Section: Scientific Foundations
Shifting to modern computing
Notable breakthroughs have revolutionized computer science in the last decade, along several perspectives: hardware, communication/networks, and usage. With the evolution of means and ends (multi-core/multi-thread machines; grid systems; distributed/ubiquitous computing; resource-aware/anytime/scalable algorithms; ambient/pervasive intelligence), the software world gradually becomes more aware that new algorithmic paradigms are required to make the most of new architectures, to handle new demands, and to sail towards New Intelligence Frontiers (While this new world struggles with the same issues as the old one (scalability, reliability, communication efficiency), the paradigm shift can be best understood by analogy with Herbert Simon's bounded rationality. Bounded rationality indeed faces the same problems as good old rationality, except for one additional, distinctive, feature: the reasoning cost now is an element of the reasoning process. This simple modification entails the loss of equilibrium results; the overwhelming importance of initial conditions; the existence of information asymmetry; in brief, this modest modification leads to a significantly different Economics Theory.).
While TAO is already interested in modern computing as a source of applications (e.g. through Autonomic Computing and our collaboration with Alchemy [Oops!] ), this third direction of research aims at developing a different approach of algorithms, along the Computational Thinking (Term coined by Pr.
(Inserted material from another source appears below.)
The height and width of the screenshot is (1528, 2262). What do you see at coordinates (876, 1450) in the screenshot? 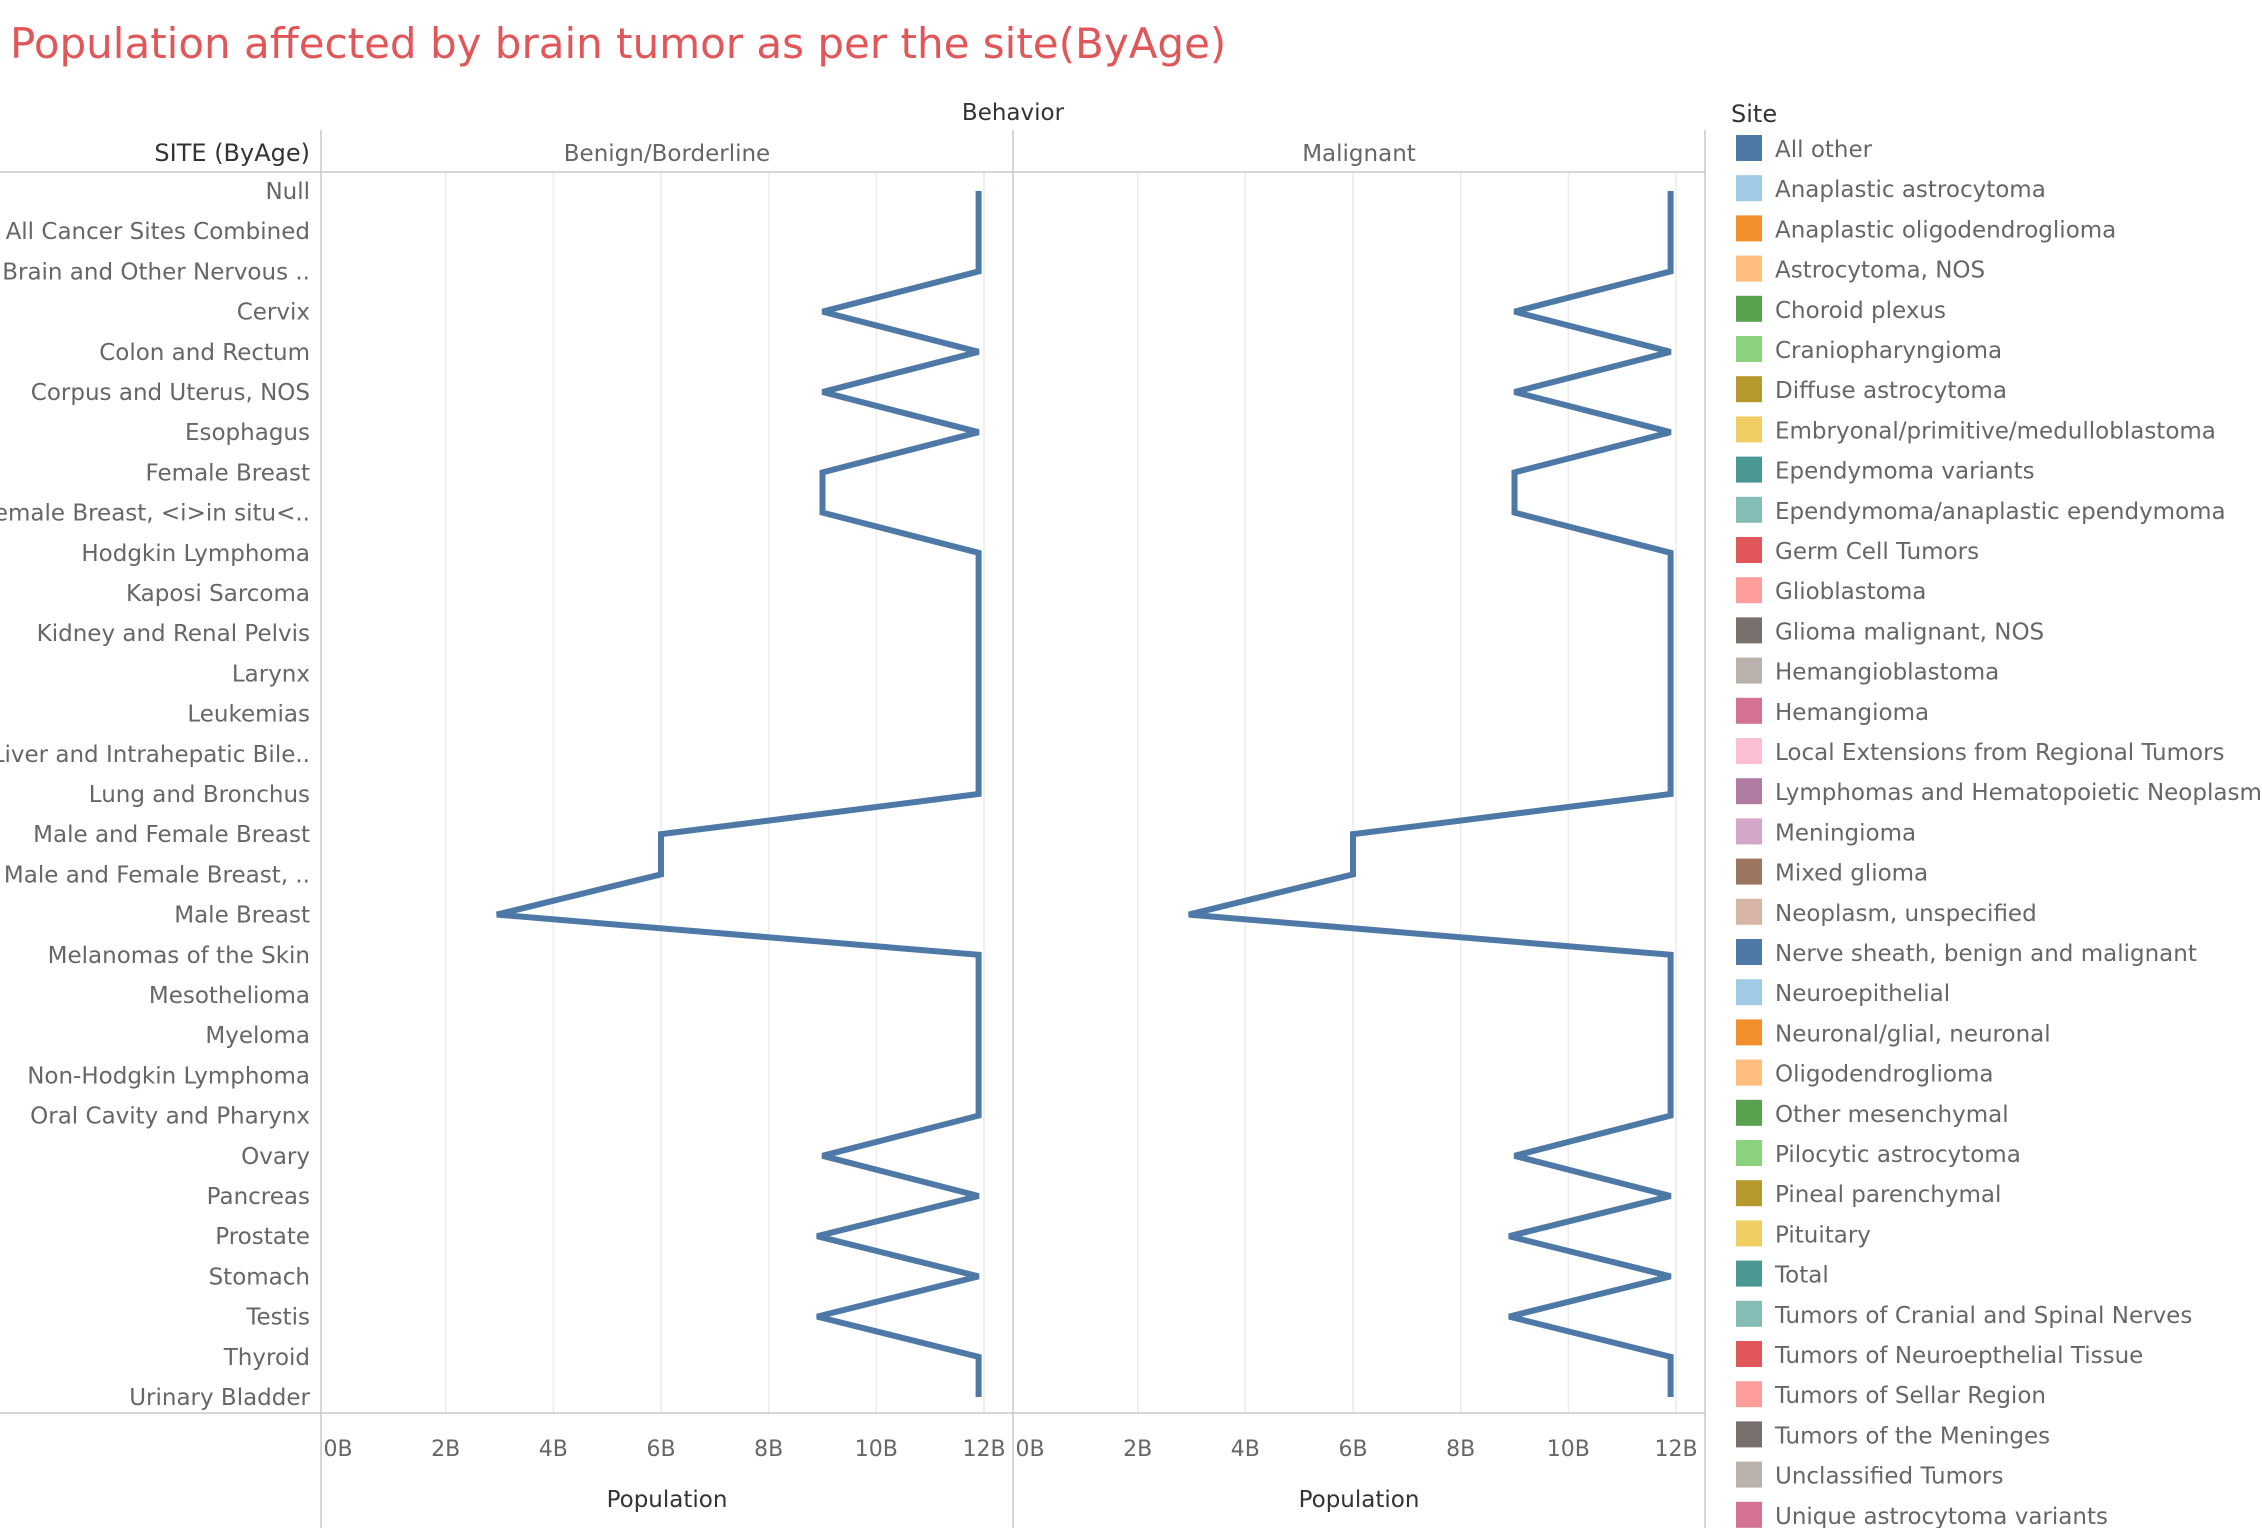
I see `x-tick-label: 10B` at bounding box center [876, 1450].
Jeanette Wing, CMU. “Computing in the 21st Century”, Microsoft Research Asia Conferences, Nov. 2005. Cited in Towards 2020 Science, Microsoft White Book.)perspective. Formally, Computational Thinking is meant to revisit the art of problem setting and algorithm design, through a broader view of computing systems.
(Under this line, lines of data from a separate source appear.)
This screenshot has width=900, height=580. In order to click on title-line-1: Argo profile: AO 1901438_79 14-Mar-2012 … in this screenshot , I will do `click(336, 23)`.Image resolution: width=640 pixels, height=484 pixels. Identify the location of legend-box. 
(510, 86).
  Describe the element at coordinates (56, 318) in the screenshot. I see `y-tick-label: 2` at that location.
A first theme in this research direction aims at the global optimization of the information processing chain (Reminding that the optimal chain is not usually obtained by combining elements that have been optimized independently.). Precisely, learning and optimization algorithms most often involve elementary processes in charge of i) information selection (e.g., active learning, feature construction, or population-based sampling); ii) model construction (learning, building surrogate models, covariance matrix adaptation); iii) optimization (assessing the current result and going further; tuning or adapting the hyper-parameters involved in the other two tasks). While these processes have generally been considered independently, a fundamental issue is to handle their interactions, and for instance to be able to optimally (dynamically) allocate the computational efforts among them. Preliminary studies along this line, considering the adaptation of MoGo to highly parallel architectures, have started in collaboration with Bull. A longer-term research, concerned with automatic adjustment, is the goal of next section.
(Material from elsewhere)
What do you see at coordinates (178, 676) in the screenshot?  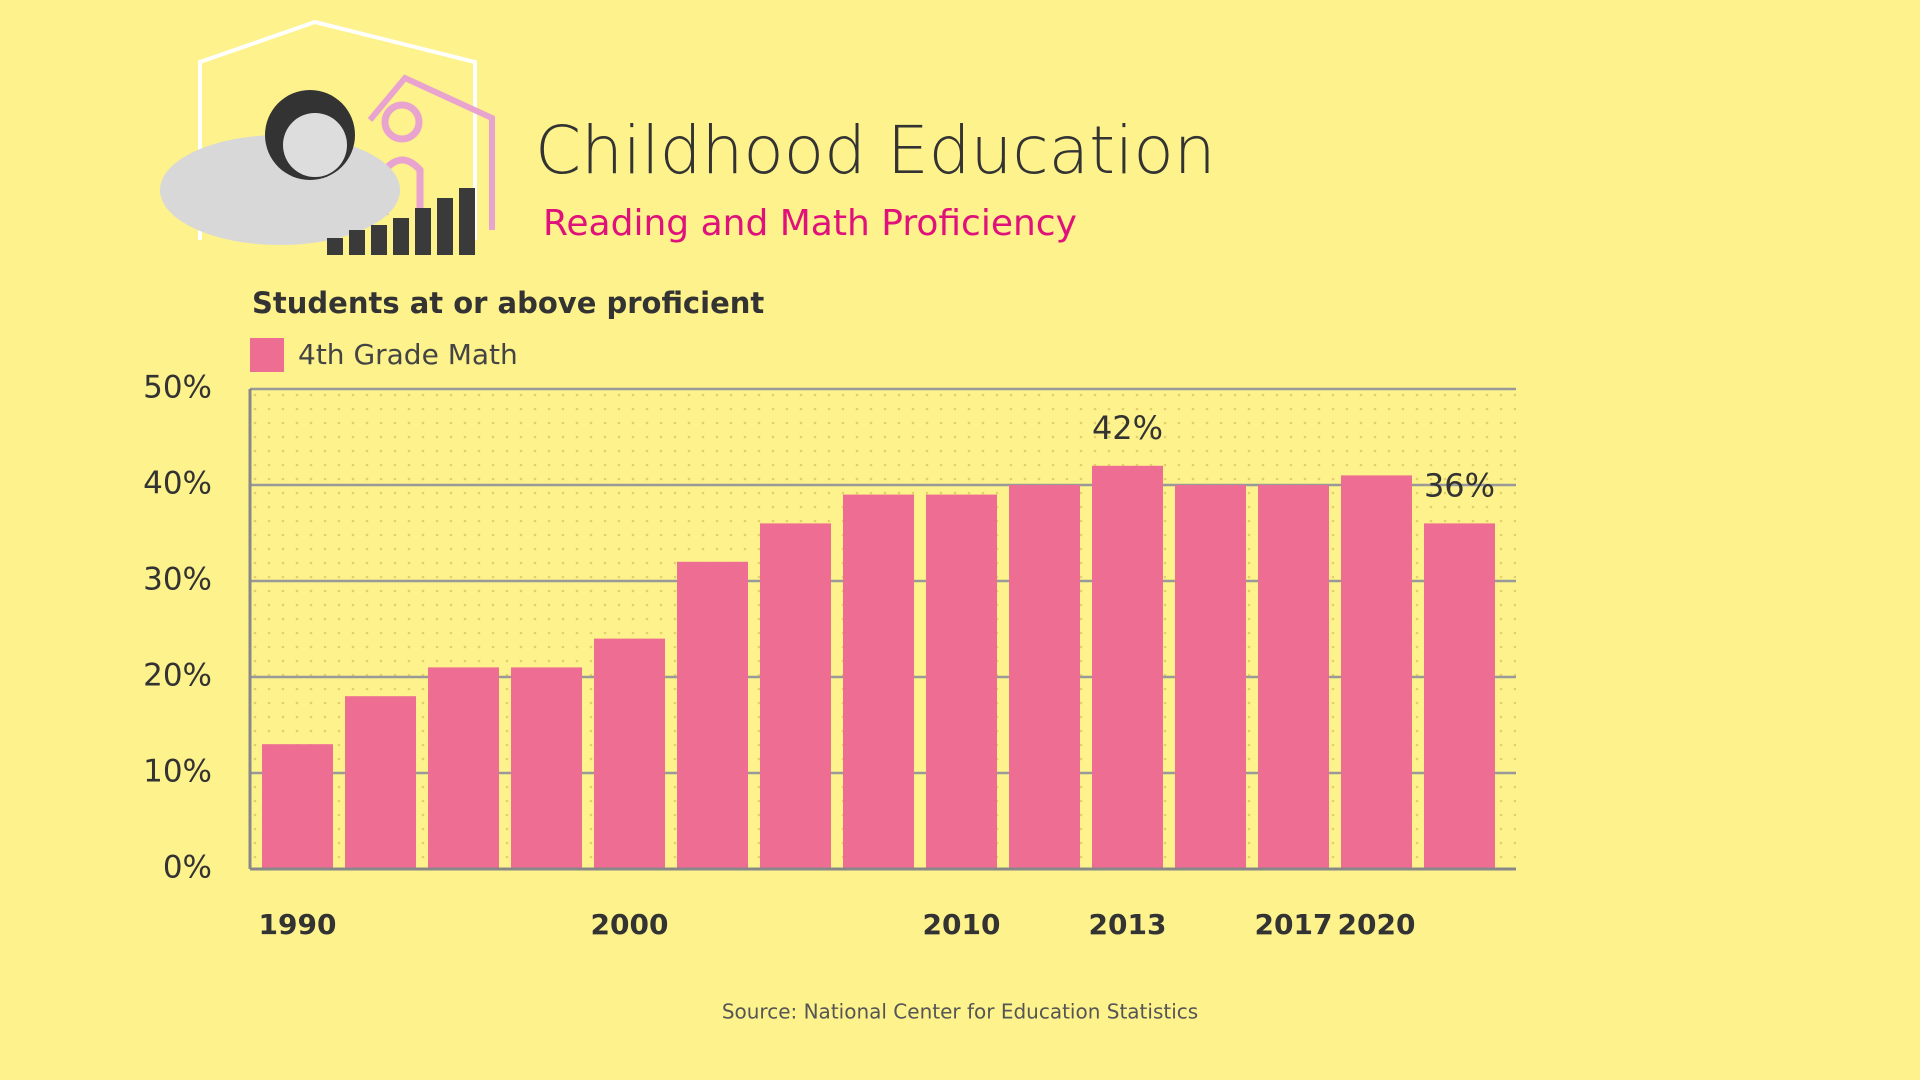 I see `y-tick-label: 20%` at bounding box center [178, 676].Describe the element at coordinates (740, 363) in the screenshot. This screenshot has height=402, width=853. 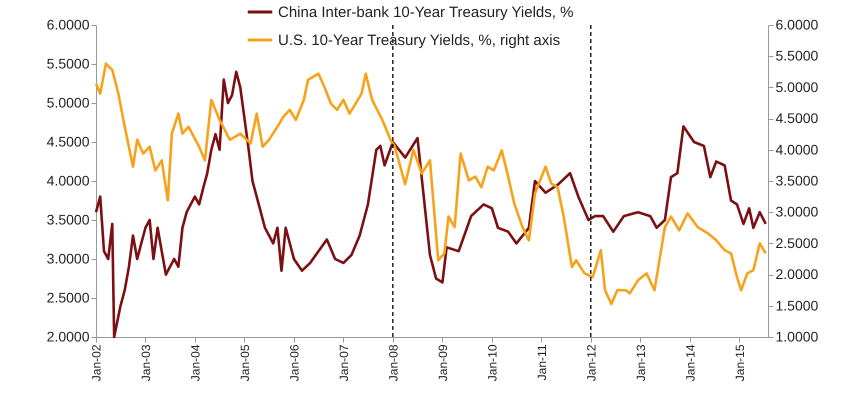
I see `x-tick-label: Jan-15` at that location.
Secondly, Computational Thinking advocates the ability of dealing with large complex (algorithmic) systems without understanding every detail thereof, which shall be referred to as Smart Black Box Design. This second theme of research is relevant to the search of Deep Representations and the Gennetec project, already mentioned in section 3.2 . It also includes the studies related to complex systems (section 6.4 ), where tools from statistical physics are used to provide a manageable model at the macro-scale of a system described at the micro-scale. Last, but not least, the DigiBrain project aims at creating the means for an effective interaction with the user without spelling the interaction rules.